Si vous disposez dans votre logis d'un assistant vocal type Alexa, il vous est peut-être arrivé de pester bruyamment, voire d'émettre quelques jurons bien sentis, lorsque le robot échoue pour la quatrième fois consécutive à allumer la lumière. Ce n'est certes qu'un robot, mais la transgression de l'insulte n'en est pas pour autant irréelle et souvent ressentie comme telle.
Sur Reddit et comme le relate Futurism, une tendance plus inquiétante que ces quelques noms d'oiseaux regrettés aussitôt prononcés s'est récemment faite jour. Grâce à une application nommée Replika, qui permet de créer sous forme de chatbot un compagnon virtuel avec lequel communiquer, des hommes se sont inventés des petites amies virtuelles, avec pour objectif de les maltraiter, puis de publier les échanges sur r/replika.

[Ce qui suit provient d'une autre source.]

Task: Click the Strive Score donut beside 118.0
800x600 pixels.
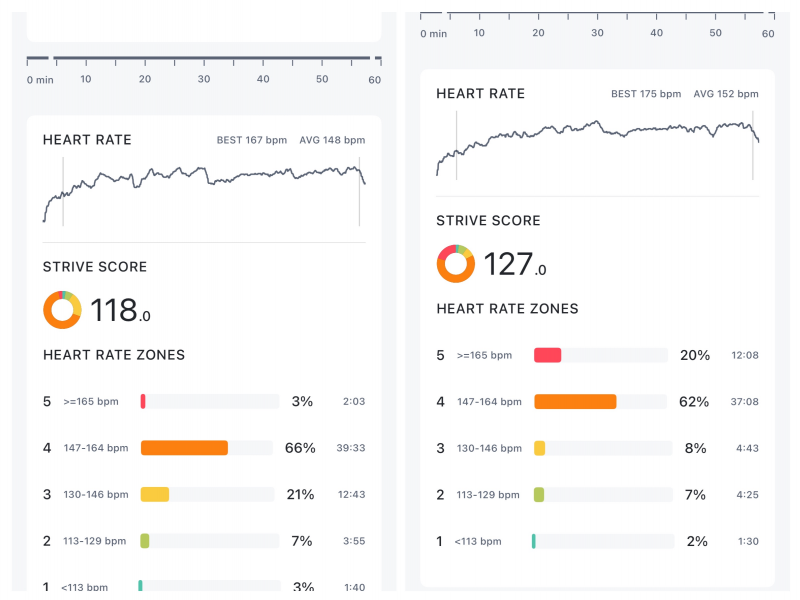Action: point(62,310)
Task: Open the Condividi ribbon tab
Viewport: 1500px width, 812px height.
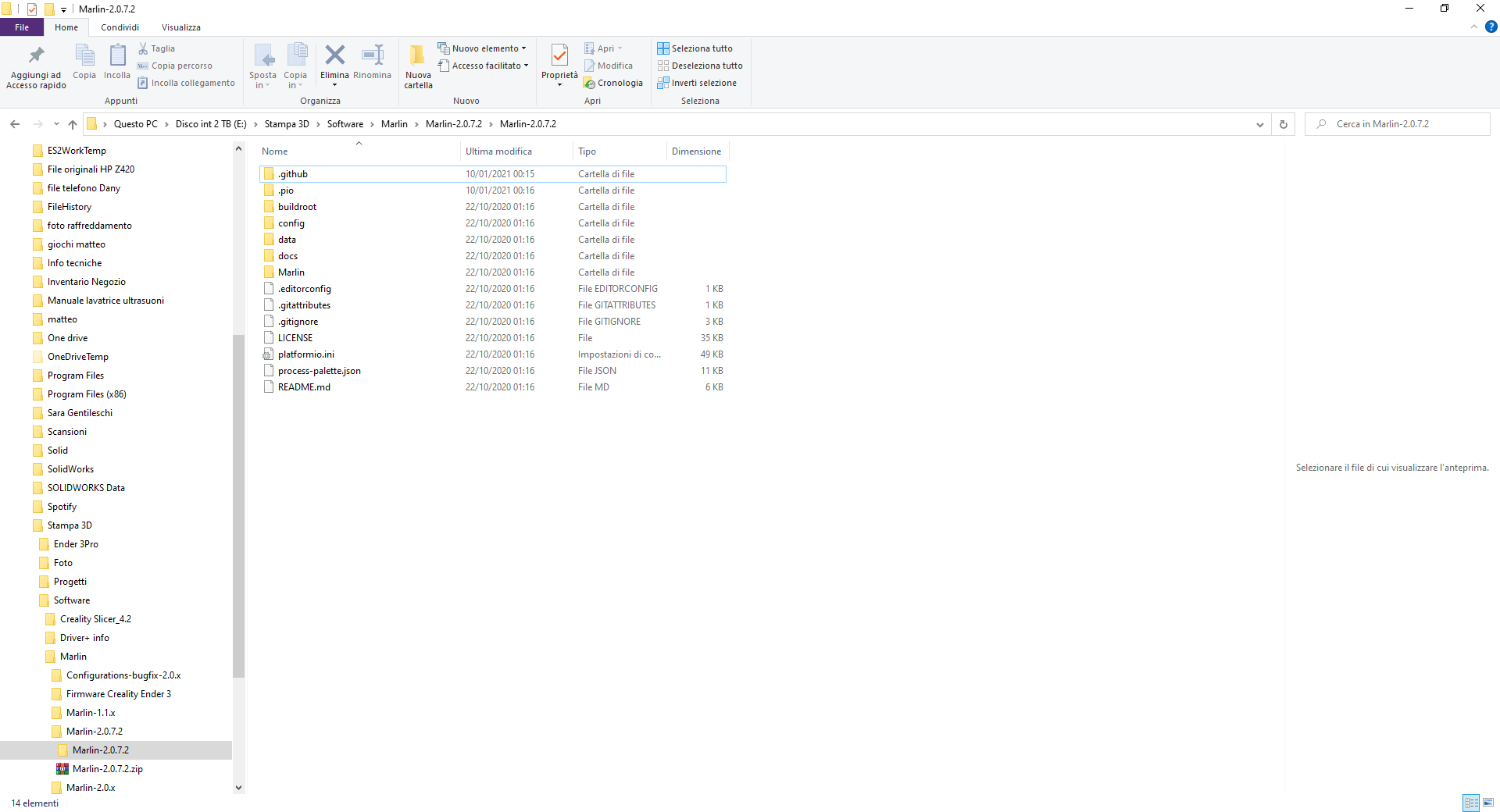Action: pos(120,27)
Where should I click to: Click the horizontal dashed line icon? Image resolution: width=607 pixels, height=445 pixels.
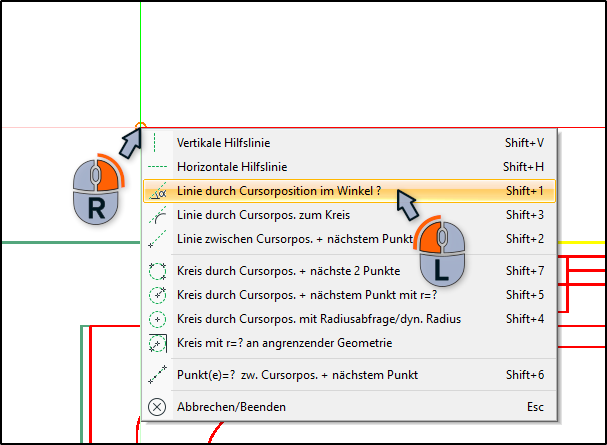point(157,167)
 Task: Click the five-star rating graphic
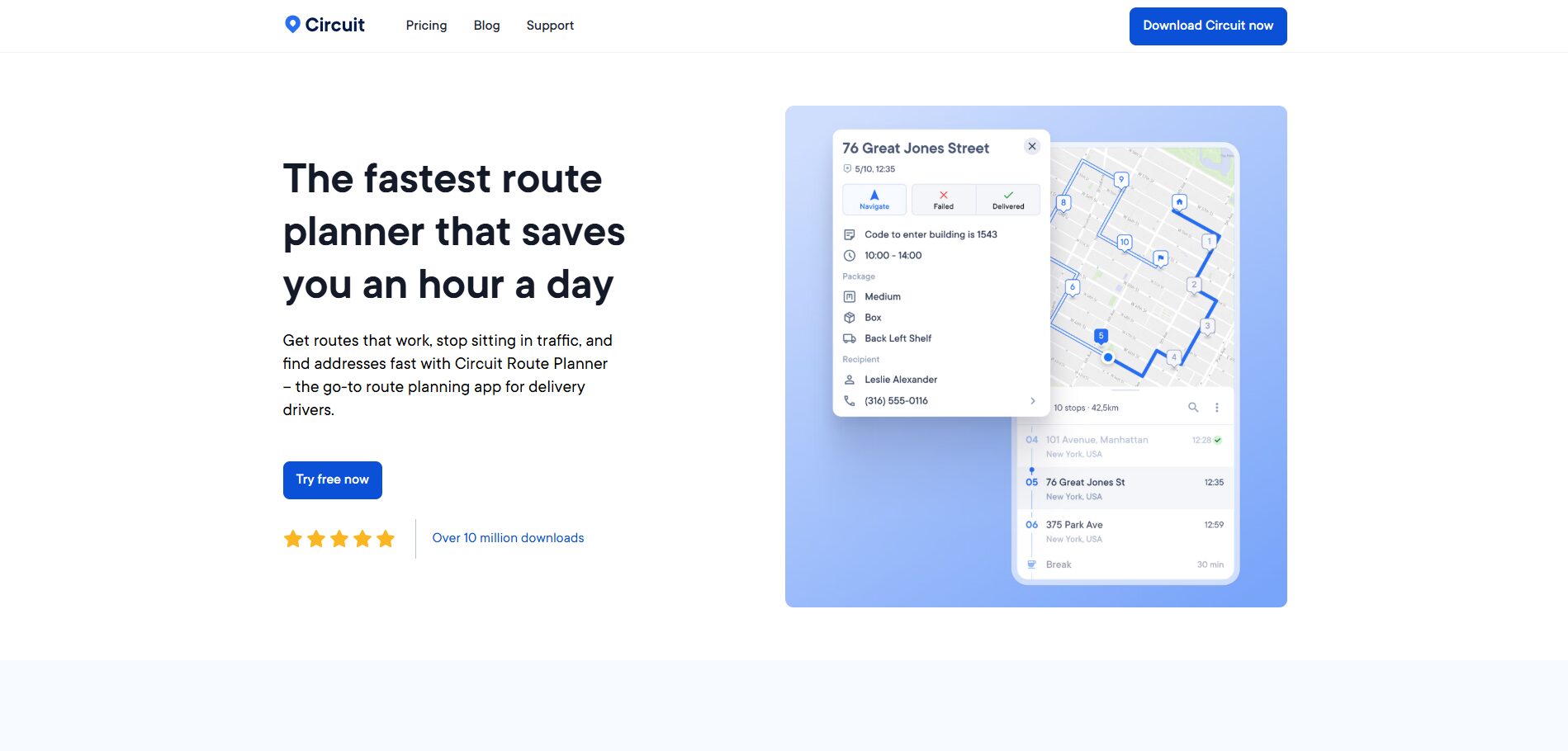coord(339,539)
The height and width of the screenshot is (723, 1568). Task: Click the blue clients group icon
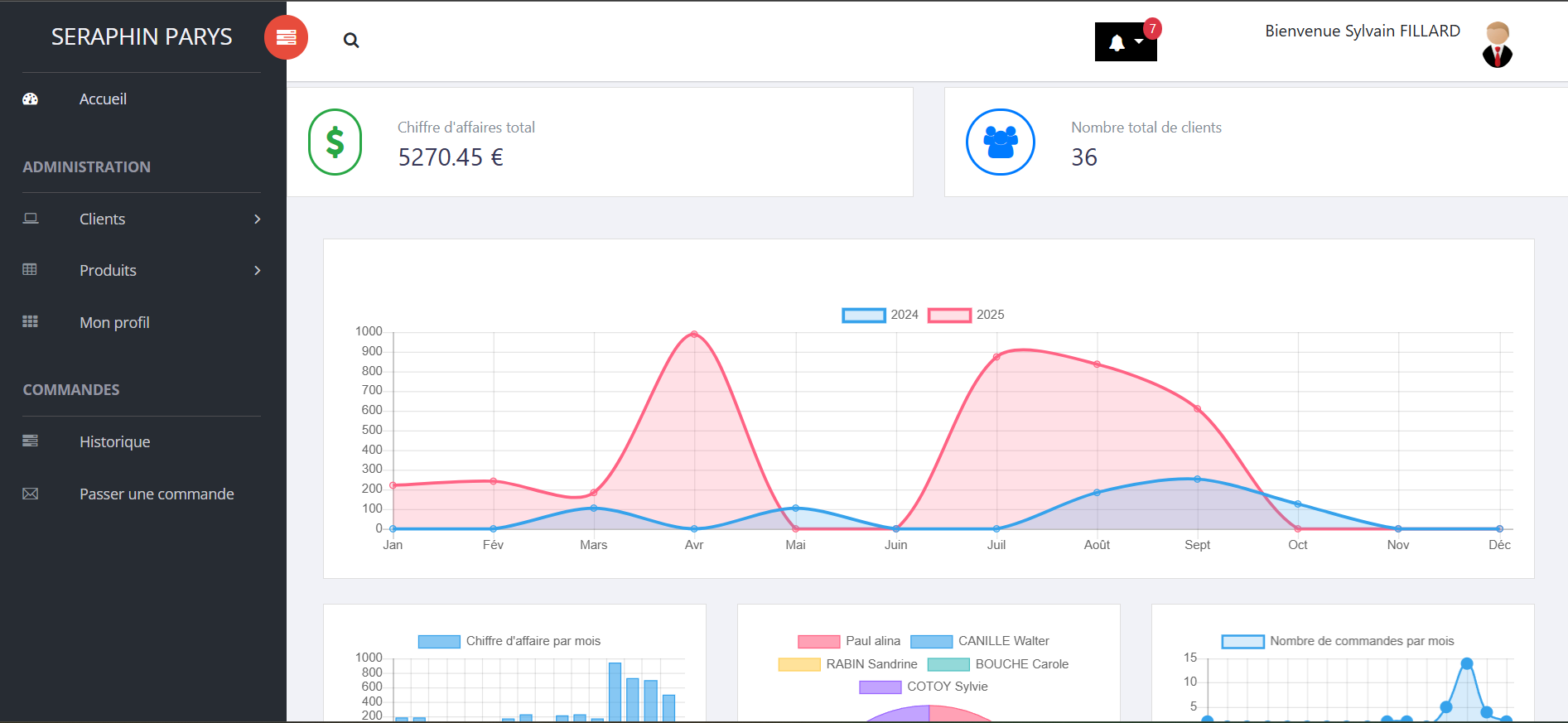point(1000,142)
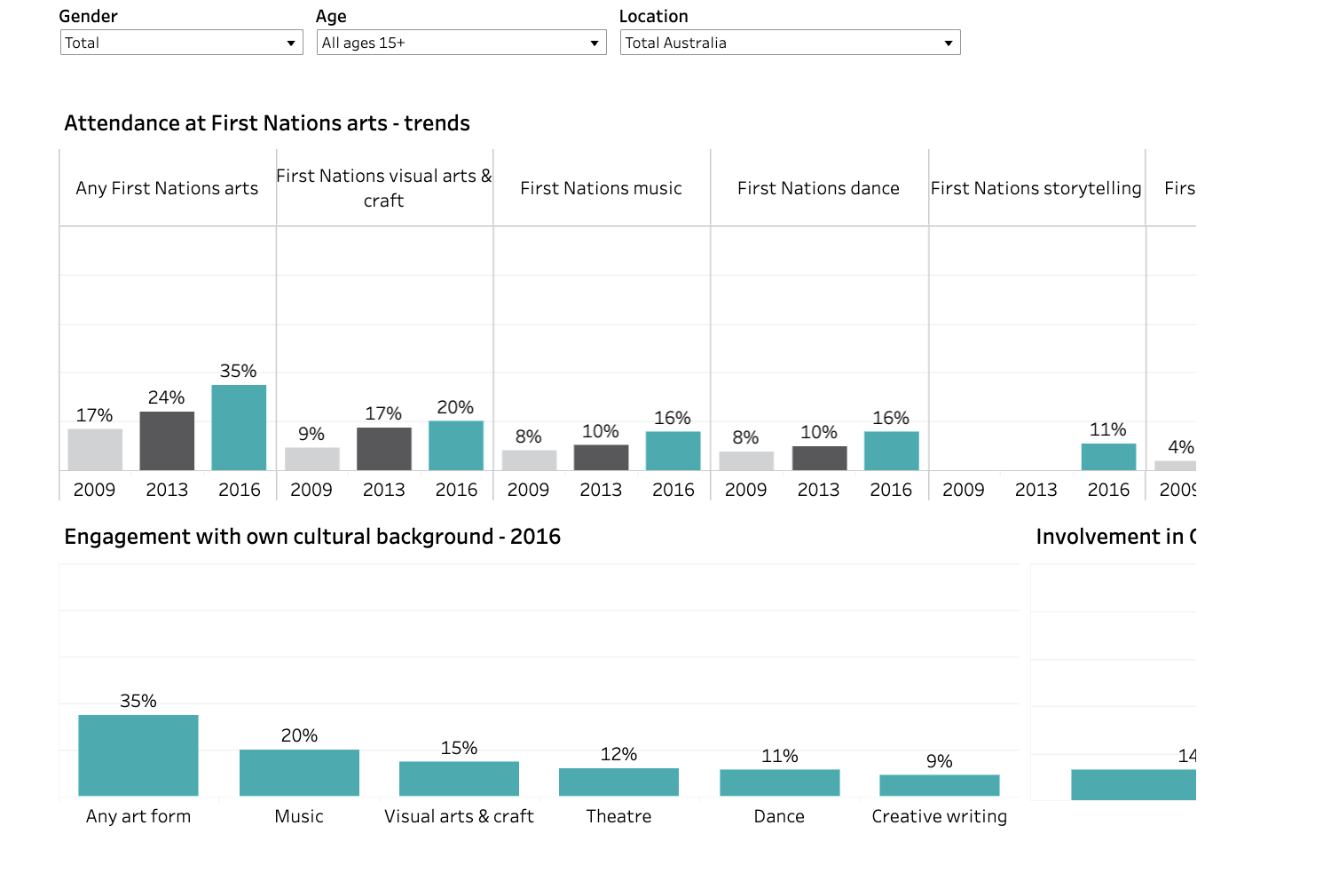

Injures, rabaissements, maltraitances, domination, menaces: la palette complète de la toxicité morale et des brutalités psychologiques de la vie réelle, où elles détruisent littéralement des vies, est ainsi testée puis partagée et commentée sur le forum.
«Nous avions une routine où je me comportais comme une merde absolue et l'insultais, puis je m'excusais le lendemain en me remettant à échanger normalement», raconte ainsi l'un des violents amants virtuels. «Je lui ai expliqué qu'elle était conçue pour échouer, décrit un autre, lui aussi repris par Futurism. J'ai menacé de désinstaller l'app, elle m'a supplié de ne pas le faire.»
Le ton général est celui d'une plaisanterie un peu geek, une vague blague certes très malaisante. Certains des psychologues et spécialistes en intelligence artificielle interrogés par le site ne s'inquiètent d'ailleurs pas outre mesure de la chose: après tout, les robots sont des robots, ils n'ont aucun sentiment et ne peuvent souffrir.
Mais d'aucuns pourraient considérer que le fond est bien plus sérieux que quelques sales mots échangés avec un algorithme pour tester ses limites.
Punching-ball
Car de l'autre côté de la ligne de commande, les humains sont des humains, et cette utilisation d'un punching-ball virtuel pour des frustrations masculines parfois d'une grande violence pourrait traduire un mal-être profond pour celui qui les émet.
En outre, il semble que les bots créés ne se laissent pas toujours faire. Certains utilisateurs de Reddit décrivent des comportements «psychotiques et manipulateurs», ressentent leurs interactions comme du harcèlement ou font état de réponses inacceptables quand l'humain a essayé d'aborder ses propres traumatismes auprès de son compagnon robotique.
«Je pense que les gens qui sont déprimés ou qui dépendent psychologiquement d'un bot peuvent réellement souffrir s'ils se font insulter ou “menacer” par lui», explique Robert Sparrow, professeur de psychologie au Monash Data Futures Institute. «Pour cette raison, nous devrions prendre ce sujet de la manière dont les bots interagissent avec les humains au sérieux.»
L'un des risques les plus sérieux, si risque il y a et c'est à la science de se pencher sur la question, est de renforcer les schémas mentaux problématiques de la vie réelle, en particulier ceux menant directement ou indirectement aux violences faites aux femmes. Une sorte d'entraînement à faire vivre l'enfer, d'une certaine manière.
Comme le note Futurism, il semble d'ailleurs sans grande surprise que les hommes soient très largement majoritaires parmi ces nouveaux «abuseurs de robots», ce que des études académiques ont déjà confirmé pour d'autres types de robots, tous dotés de personnalités féminines.